About this exercise – The expected answer is the set of lines in the data below between the line holding "Thời sự - Bình luận (23, 82)" and the line holding "[Thu hút FDI: Từ", inclusive, written out exactly.
§
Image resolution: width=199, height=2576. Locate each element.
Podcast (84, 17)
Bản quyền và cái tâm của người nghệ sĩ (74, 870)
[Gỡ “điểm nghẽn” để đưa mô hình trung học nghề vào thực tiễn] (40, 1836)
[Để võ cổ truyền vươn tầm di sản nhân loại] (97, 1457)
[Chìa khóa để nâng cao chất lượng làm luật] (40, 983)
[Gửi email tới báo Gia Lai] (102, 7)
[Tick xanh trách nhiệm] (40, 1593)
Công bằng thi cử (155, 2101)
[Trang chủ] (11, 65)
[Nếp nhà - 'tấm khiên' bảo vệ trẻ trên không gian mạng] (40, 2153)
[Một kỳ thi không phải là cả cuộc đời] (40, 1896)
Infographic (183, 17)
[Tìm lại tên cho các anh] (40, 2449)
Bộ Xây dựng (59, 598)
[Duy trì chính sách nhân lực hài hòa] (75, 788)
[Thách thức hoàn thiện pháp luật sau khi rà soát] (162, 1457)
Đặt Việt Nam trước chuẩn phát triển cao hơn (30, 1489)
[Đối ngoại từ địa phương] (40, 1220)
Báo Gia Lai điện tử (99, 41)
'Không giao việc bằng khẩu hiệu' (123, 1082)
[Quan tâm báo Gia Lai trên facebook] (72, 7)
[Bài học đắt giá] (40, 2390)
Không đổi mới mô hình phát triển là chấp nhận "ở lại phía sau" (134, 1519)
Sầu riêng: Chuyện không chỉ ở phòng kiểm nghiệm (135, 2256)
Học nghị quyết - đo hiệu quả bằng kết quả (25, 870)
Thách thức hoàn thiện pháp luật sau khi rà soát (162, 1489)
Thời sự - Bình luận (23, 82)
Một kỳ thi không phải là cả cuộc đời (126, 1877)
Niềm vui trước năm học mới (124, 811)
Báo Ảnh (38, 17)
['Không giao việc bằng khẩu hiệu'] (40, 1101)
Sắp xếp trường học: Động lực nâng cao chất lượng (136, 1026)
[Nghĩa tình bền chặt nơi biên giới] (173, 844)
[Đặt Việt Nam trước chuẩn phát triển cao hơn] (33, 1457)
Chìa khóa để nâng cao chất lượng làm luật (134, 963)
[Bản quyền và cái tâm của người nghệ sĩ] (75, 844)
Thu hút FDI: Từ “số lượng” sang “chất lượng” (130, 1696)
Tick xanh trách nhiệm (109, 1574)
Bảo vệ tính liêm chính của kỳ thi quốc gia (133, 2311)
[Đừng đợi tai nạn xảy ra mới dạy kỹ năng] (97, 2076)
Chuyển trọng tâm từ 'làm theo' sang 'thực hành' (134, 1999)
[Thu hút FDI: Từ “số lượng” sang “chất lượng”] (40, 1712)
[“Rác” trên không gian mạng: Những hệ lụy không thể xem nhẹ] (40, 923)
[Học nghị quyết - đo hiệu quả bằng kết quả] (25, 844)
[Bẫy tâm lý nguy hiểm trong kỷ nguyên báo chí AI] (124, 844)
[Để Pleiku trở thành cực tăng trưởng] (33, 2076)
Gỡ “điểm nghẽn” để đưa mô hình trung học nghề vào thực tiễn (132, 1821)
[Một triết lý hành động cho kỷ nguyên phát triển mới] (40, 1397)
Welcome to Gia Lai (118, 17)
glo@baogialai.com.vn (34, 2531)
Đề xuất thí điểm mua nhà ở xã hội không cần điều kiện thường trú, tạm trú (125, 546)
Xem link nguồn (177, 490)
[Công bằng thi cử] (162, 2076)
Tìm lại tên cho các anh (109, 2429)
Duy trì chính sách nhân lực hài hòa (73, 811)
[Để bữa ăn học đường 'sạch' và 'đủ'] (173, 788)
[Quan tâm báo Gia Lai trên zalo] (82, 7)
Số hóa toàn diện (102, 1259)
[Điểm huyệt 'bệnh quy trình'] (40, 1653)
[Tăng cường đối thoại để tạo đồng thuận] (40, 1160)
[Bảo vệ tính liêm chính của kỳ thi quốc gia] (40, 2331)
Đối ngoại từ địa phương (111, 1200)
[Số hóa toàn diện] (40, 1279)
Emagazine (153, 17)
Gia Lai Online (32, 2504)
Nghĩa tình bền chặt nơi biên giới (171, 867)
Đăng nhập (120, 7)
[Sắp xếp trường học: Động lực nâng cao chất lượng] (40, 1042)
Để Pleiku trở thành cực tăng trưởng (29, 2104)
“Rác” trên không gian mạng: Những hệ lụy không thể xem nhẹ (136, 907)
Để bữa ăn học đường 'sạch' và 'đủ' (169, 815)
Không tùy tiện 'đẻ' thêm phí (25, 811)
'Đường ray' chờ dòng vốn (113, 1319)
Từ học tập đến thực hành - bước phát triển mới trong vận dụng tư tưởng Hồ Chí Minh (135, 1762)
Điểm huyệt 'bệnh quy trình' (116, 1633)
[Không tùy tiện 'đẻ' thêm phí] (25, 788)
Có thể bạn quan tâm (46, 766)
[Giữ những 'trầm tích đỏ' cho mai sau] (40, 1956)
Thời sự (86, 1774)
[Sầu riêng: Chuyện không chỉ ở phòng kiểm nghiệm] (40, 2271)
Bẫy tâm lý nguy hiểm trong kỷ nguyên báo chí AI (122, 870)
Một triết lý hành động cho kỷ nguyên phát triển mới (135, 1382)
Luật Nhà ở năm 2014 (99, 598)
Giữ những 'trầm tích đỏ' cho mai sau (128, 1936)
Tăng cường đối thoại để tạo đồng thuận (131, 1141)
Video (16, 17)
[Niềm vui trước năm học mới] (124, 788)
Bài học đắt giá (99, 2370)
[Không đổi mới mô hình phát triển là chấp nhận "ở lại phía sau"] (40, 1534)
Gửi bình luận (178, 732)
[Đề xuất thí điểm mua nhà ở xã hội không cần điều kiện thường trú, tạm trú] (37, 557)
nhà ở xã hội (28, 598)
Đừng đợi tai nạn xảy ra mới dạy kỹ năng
§
Answer to the problem –
Thời sự - Bình luận (23, 82)
Một kỳ thi không phải là cả cuộc đời (126, 1877)
Niềm vui trước năm học mới (124, 811)
Báo Ảnh (38, 17)
['Không giao việc bằng khẩu hiệu'] (40, 1101)
Sắp xếp trường học: Động lực nâng cao chất lượng (136, 1026)
[Nghĩa tình bền chặt nơi biên giới] (173, 844)
[Đặt Việt Nam trước chuẩn phát triển cao hơn] (33, 1457)
Chìa khóa để nâng cao chất lượng làm luật (134, 963)
[Bản quyền và cái tâm của người nghệ sĩ] (75, 844)
Thu hút FDI: Từ “số lượng” sang “chất lượng” (130, 1696)
Tick xanh trách nhiệm (109, 1574)
Bảo vệ tính liêm chính của kỳ thi quốc gia (133, 2311)
[Đừng đợi tai nạn xảy ra mới dạy kỹ năng] (97, 2076)
Chuyển trọng tâm từ 'làm theo' sang 'thực hành' (134, 1999)
[Thu hút FDI: Từ “số lượng” sang “chất lượng”] (40, 1712)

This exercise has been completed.